Spider Wisp (Cleome gynandra)

It’s baaaack! I’ve been seeing these plants pop up over the past month as the land drinks in the winter rains. Not to be confused with several species of Cleome spp. grown in flower gardens, the spider wisp (Cleome gynandra) is yet another example of highly nutrition wild greens and medicine considered a “weed” to those not in the know. Originating from Africa, it can now be found in tropical and subtropical locations around the globe.

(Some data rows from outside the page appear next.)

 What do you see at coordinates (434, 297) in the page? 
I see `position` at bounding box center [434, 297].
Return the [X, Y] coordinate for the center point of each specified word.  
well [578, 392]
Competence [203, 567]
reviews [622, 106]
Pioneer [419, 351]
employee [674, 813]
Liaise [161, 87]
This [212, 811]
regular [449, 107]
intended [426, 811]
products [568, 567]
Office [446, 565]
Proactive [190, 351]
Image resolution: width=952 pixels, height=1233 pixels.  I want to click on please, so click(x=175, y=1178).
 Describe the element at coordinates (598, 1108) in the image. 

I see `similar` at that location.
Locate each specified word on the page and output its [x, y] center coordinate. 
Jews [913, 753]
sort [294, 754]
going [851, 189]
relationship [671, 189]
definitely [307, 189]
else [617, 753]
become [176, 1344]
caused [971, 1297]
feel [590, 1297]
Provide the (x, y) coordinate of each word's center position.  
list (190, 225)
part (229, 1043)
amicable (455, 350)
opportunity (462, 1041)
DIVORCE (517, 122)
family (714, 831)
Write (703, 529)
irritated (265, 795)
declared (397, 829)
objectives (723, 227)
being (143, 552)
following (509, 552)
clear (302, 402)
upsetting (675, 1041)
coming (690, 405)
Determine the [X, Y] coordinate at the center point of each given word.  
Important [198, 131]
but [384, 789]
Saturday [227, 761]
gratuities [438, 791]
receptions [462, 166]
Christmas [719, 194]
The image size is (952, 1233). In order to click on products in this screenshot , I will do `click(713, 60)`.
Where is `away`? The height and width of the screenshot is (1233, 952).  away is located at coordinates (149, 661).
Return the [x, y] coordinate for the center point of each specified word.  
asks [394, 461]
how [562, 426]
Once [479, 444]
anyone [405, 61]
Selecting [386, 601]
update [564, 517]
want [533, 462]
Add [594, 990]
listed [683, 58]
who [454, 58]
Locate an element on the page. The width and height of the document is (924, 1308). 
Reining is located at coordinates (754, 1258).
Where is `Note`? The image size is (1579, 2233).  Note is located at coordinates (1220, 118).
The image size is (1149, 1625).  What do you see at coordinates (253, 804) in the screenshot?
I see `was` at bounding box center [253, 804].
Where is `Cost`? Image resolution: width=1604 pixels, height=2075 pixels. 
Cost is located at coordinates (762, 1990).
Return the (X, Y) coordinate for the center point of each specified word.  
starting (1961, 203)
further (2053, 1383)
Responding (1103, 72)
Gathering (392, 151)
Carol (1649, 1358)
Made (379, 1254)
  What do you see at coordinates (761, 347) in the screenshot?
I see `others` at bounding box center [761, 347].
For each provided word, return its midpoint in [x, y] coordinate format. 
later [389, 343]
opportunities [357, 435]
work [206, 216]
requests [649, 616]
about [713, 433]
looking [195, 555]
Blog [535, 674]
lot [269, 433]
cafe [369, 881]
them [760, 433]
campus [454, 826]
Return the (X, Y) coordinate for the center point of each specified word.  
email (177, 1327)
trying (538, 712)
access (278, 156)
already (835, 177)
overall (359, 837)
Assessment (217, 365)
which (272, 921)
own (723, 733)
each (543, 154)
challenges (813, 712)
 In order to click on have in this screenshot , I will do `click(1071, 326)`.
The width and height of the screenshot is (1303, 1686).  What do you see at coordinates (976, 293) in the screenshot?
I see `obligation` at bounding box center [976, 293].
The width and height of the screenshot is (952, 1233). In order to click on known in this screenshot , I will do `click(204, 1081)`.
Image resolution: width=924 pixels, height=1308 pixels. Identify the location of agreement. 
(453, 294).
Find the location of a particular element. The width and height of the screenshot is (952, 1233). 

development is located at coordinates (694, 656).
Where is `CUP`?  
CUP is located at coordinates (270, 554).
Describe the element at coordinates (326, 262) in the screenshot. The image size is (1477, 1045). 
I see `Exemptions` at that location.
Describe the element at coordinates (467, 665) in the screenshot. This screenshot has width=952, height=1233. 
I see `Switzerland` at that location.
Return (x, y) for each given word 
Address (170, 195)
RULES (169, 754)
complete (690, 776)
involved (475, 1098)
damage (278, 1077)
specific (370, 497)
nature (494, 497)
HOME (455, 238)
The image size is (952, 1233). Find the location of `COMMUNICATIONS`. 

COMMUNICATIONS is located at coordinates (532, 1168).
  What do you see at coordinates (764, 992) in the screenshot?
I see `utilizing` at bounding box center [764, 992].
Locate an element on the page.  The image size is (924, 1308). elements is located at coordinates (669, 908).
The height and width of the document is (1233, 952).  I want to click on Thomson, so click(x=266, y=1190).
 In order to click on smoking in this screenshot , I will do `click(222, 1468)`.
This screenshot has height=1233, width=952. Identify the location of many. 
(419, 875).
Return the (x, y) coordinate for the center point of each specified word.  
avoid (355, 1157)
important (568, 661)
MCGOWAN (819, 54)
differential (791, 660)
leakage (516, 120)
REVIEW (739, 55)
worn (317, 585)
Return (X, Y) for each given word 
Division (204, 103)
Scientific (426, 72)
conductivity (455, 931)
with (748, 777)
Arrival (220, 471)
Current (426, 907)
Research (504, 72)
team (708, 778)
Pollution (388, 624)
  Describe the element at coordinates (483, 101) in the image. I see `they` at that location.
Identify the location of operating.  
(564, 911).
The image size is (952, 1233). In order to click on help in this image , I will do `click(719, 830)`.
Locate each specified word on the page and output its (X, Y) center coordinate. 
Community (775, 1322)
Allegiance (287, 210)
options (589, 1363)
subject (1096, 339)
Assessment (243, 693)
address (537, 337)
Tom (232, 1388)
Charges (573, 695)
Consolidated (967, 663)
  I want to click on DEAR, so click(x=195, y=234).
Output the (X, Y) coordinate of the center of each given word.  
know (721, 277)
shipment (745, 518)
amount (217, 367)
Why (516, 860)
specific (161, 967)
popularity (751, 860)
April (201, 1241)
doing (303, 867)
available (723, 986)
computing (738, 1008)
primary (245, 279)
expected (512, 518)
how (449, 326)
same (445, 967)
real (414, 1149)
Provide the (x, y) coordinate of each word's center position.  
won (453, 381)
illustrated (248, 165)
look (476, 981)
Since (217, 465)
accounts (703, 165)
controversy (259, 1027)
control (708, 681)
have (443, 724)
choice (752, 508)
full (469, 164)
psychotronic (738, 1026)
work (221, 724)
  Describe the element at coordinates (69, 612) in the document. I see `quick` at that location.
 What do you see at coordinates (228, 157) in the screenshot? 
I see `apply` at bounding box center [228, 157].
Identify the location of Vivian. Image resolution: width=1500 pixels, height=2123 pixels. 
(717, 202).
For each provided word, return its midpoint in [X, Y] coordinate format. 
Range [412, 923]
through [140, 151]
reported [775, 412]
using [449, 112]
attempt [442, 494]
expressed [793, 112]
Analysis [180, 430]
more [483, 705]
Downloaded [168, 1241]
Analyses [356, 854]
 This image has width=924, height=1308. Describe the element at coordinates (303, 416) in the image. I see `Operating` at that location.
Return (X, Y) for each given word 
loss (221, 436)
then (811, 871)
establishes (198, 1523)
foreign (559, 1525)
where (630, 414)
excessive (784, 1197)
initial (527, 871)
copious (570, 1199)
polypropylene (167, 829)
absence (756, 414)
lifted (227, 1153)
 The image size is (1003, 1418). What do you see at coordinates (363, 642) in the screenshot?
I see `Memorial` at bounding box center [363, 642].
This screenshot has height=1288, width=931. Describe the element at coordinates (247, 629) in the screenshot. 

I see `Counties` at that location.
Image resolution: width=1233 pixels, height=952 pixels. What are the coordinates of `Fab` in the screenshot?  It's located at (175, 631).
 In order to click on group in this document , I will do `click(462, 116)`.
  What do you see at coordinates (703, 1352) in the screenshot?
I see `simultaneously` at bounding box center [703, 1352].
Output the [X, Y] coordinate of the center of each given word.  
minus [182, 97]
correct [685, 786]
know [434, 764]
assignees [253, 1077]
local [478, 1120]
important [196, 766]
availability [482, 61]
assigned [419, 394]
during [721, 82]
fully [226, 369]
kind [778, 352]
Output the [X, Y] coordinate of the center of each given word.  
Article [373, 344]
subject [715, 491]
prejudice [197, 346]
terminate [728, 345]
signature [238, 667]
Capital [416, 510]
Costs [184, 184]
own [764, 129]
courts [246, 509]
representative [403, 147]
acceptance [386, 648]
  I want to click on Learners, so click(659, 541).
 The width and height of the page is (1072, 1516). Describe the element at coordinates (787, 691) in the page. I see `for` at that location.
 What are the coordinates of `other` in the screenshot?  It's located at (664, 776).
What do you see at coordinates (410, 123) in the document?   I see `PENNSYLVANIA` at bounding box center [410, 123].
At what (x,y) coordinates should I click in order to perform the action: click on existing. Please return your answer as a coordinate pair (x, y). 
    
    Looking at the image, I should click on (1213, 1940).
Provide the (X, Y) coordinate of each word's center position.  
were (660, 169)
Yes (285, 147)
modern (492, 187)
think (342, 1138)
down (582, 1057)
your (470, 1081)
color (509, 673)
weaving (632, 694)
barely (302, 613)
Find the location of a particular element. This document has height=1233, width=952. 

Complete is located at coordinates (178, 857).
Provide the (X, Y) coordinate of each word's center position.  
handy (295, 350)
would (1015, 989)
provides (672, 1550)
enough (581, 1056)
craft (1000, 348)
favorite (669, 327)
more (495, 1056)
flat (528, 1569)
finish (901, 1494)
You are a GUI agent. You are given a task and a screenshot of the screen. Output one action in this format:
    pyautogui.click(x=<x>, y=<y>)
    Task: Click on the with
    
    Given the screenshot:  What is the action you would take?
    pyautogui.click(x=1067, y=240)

Green Deane’s website has the best write-up I’ve seen on the plant ——-> SEE HERE

Leaves have 5 lobes, are edible, and typically are prickly along the edges (which cooks out).
Photo by Sunny Savage

Spiderwisp is shown inside the red line; outside the red line is purslane (Portulaca oleracea), Spanish needles (Bidens pilosa), false mallow (Malvastrum coromandelianum), and others. Photo by Sunny Savage

It’s four-petaled flowers look very similar to the mustards (Brassicaceae Family), and are also edible. Photo by Sunny Savage

The long protruding seedpods give the plant its characteristic look. Seeds are edible. Photo by Sunny Savage

The leaves, flowers, and seeds of spider wisp are edible cooked. This photo was taken in the parking lot of Mana Foods on Maui, Hawai’i. If you would like to eat the abundant wild greens that prolifically grow there, you might consider politely asking management to petition the contracted caretakers stop the archaic practice of spraying pesticides!